Enhancing Language Models with Structured Reasoning

Madaan, Aman

doi:10.1184/R1/26096977.v1

amadaan_phd_lti_2024.pdf (14.02 MB)

Enhancing Language Models with Structured Reasoning

thesis

posted on 2024-06-28, 15:40 authored by Aman Madaan

The rapid growth in the areas of language generation and reasoning has been significantly facilitated by the availability of user-friendly libraries wrapped around large language models. These solutions often rely on the Seq2Seq paradigm, treating all problems as text-to-text transformations. While convenient, this approach faces limitations in practical deployments: brittleness when handling complex problems, the absence of feedback mechanisms, and an inherent black-box nature hindering model interpretability.

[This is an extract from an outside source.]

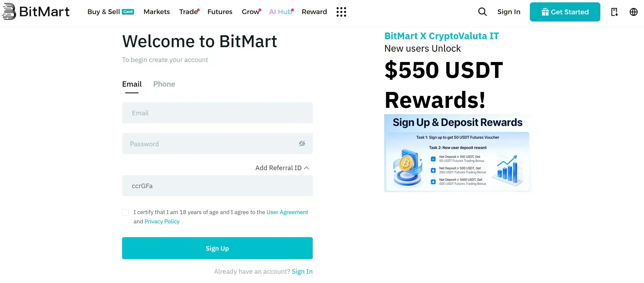The image size is (644, 283).
Task: Click the gift icon on Get Started
Action: (x=545, y=12)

This thesis presents techniques to address these limitations by integrating structured elements into the design and operation of language models. Structure, in this context, is defined as the organization and representation of data in systematic, hierarchical, or relational ways, along with incorporating structural constraints into the learning and reasoning processes. These elements are integrated at different model development and deployment stages: training, inference, and post-inference. During training, we present techniques for training a graph-assisted question?answering model, and discovering orders that help in effectively generating sets as sequences. In the inference stage, we present techniques for incorporating structure by leveraging code as an intermediate representation. For the post-inference stage, we introduce methods that integrate a memory to allow the model to leverage feedback without additional training.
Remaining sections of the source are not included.